Present in up to 70% of patients with P.A. and Sn approaches 100%. 

- Autoantibody to gastric parietal cells 

▪Directed against the H/K-ATPase on the cell membrane 

▪This leads to a decline in the number of parietal cells and IF production. 

▪Leads to chronic atrophic gastritis and gastric atrophy. 

▪Found in 90% of patients with pernicious anemia. 

Schilling test 

- Is a radiometric test of cobalamin absorption. The test is given in 3 parts, as follows: 

▪In the first part of the test, radioactive cyanocobalamin is given orally. Unlabeled cyanocobalamin is given intramuscularly to inhibit the uptake of radioactive cobalamin by the liver. Next, the urinary secretion of radioactive cobalamin is measured to estimate whether the orally administered cobalamin has been taken up. Low secretion suggests either pernicious anemia or an abnormality in the terminal ileum that prevented the uptake of IF-cobalamin complexes. 
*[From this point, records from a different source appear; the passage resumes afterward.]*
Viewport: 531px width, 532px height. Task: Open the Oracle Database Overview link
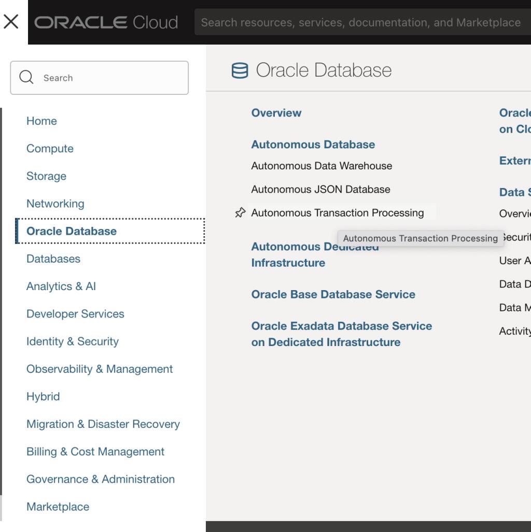(276, 113)
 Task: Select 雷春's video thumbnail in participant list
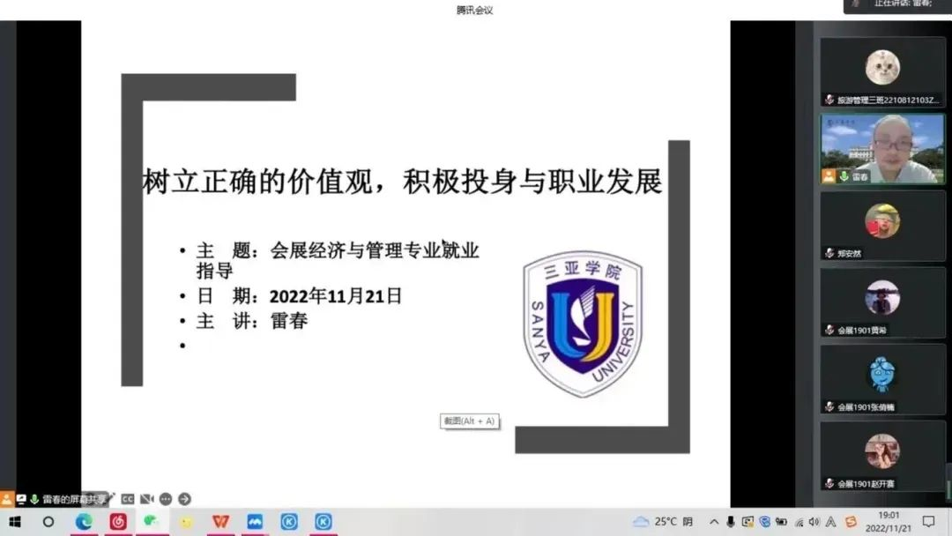pyautogui.click(x=881, y=148)
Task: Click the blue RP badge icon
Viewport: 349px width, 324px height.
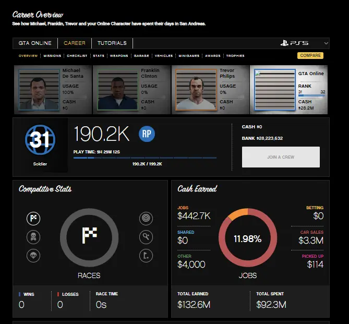Action: coord(147,134)
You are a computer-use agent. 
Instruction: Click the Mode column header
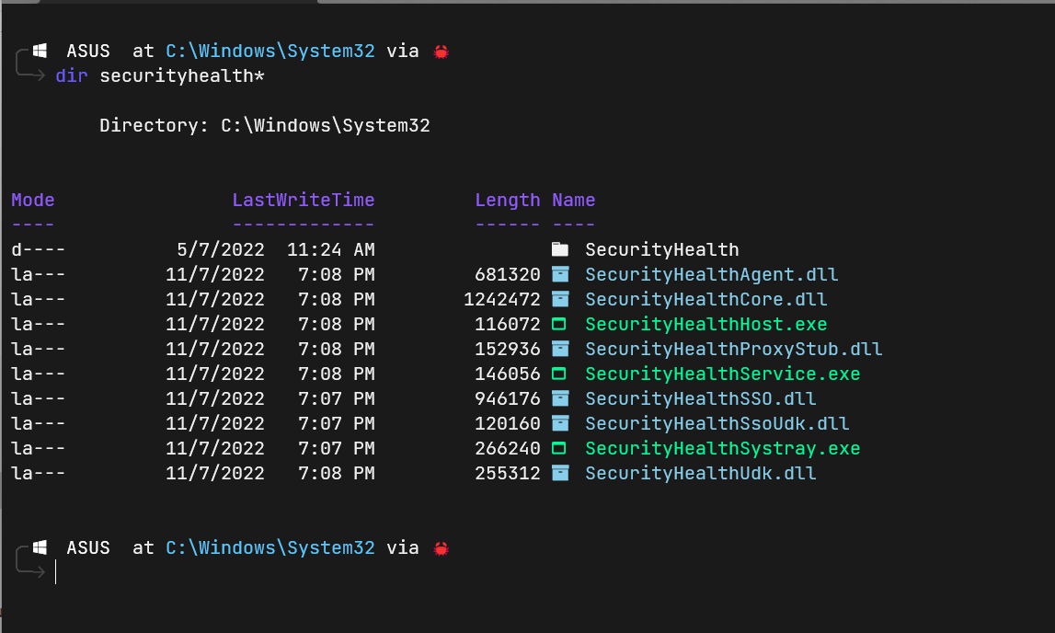point(33,200)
▪The second part of the test is performed in the same manner, except that IF is given orally along with radioactive cyanocobalamin. If the intake of radioactive cyanocobalamin is resumed, the patient is likely to have pernicious anemia. However, if IF does not restore uptake, then an abnormality in the terminal ileum is most likely present. 
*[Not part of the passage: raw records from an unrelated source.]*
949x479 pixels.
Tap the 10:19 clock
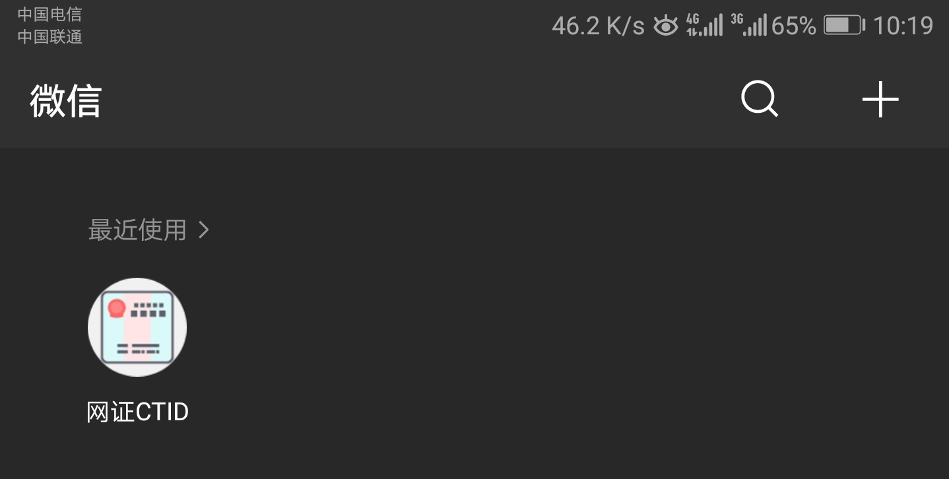[903, 26]
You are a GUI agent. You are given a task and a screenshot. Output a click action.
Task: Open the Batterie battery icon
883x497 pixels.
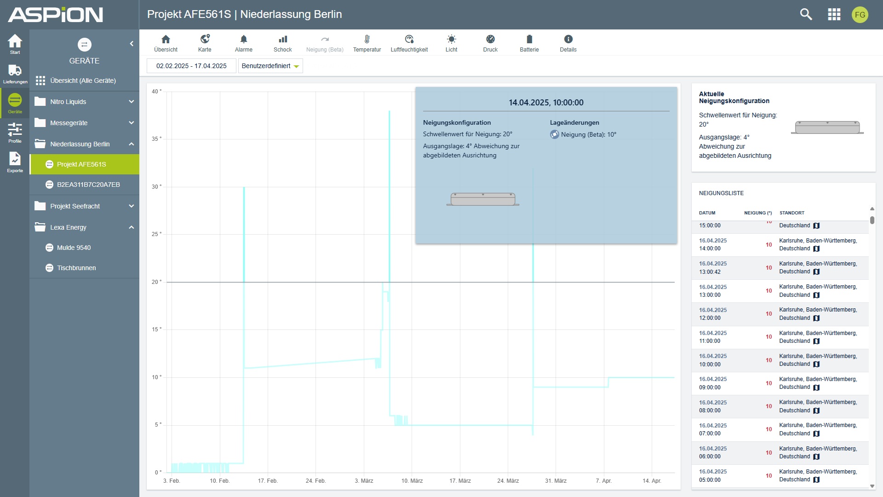tap(529, 39)
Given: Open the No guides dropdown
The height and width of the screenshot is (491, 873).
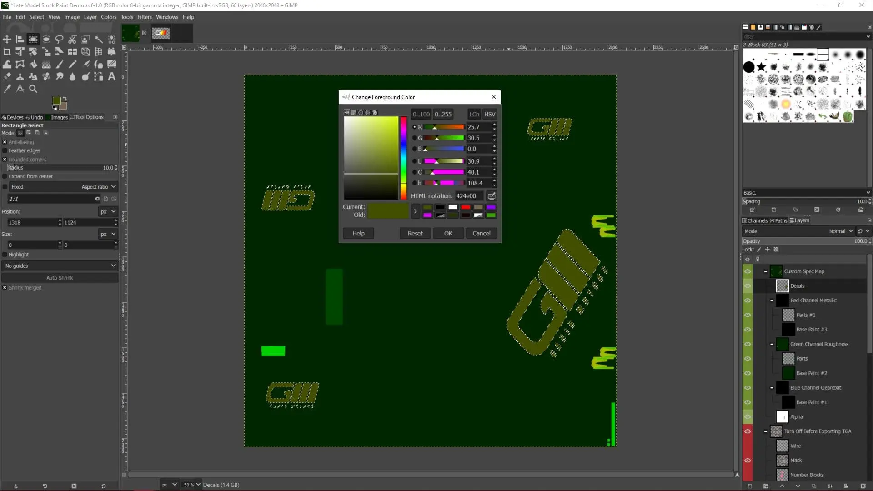Looking at the screenshot, I should 60,266.
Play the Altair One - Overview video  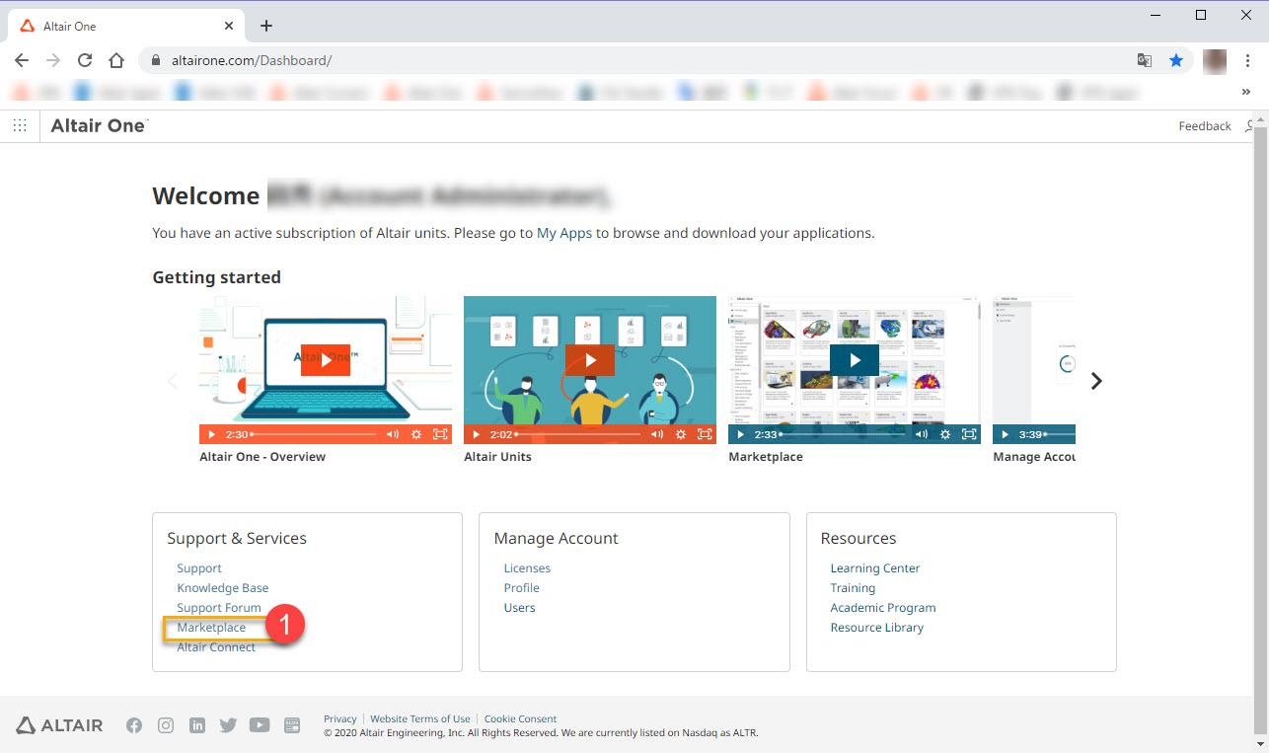[x=325, y=360]
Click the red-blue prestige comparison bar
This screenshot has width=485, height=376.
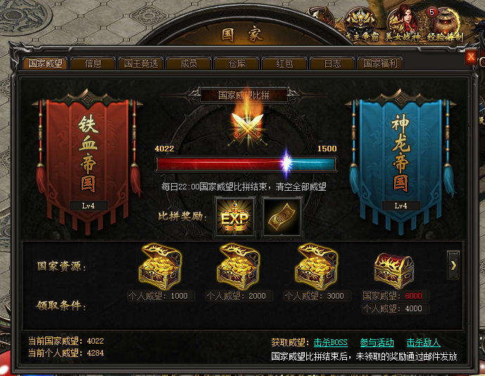click(x=246, y=163)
▪A third phase can be performed in which the patient is treated with antibiotics (Ab) before administering radioactive cyanocobalamin. If the antibiotic restores the absorption of cobalamin from the gastrointestinal tract, the patient is most likely to have blind ring syndrome. 

Schilling test 

Causes of Cobalamin Deficiency

Part I without IF

Part II with IF

Part III with Ab

Pernicious Anemia

Low

Normal

Not Needed

Bacterial Overgrowth

Low

Low

Normal

Ileal Dysfunction

Low

Low

Low

Treatment: 

- Cobalamin and folic acid therapy can treat these deficiencies.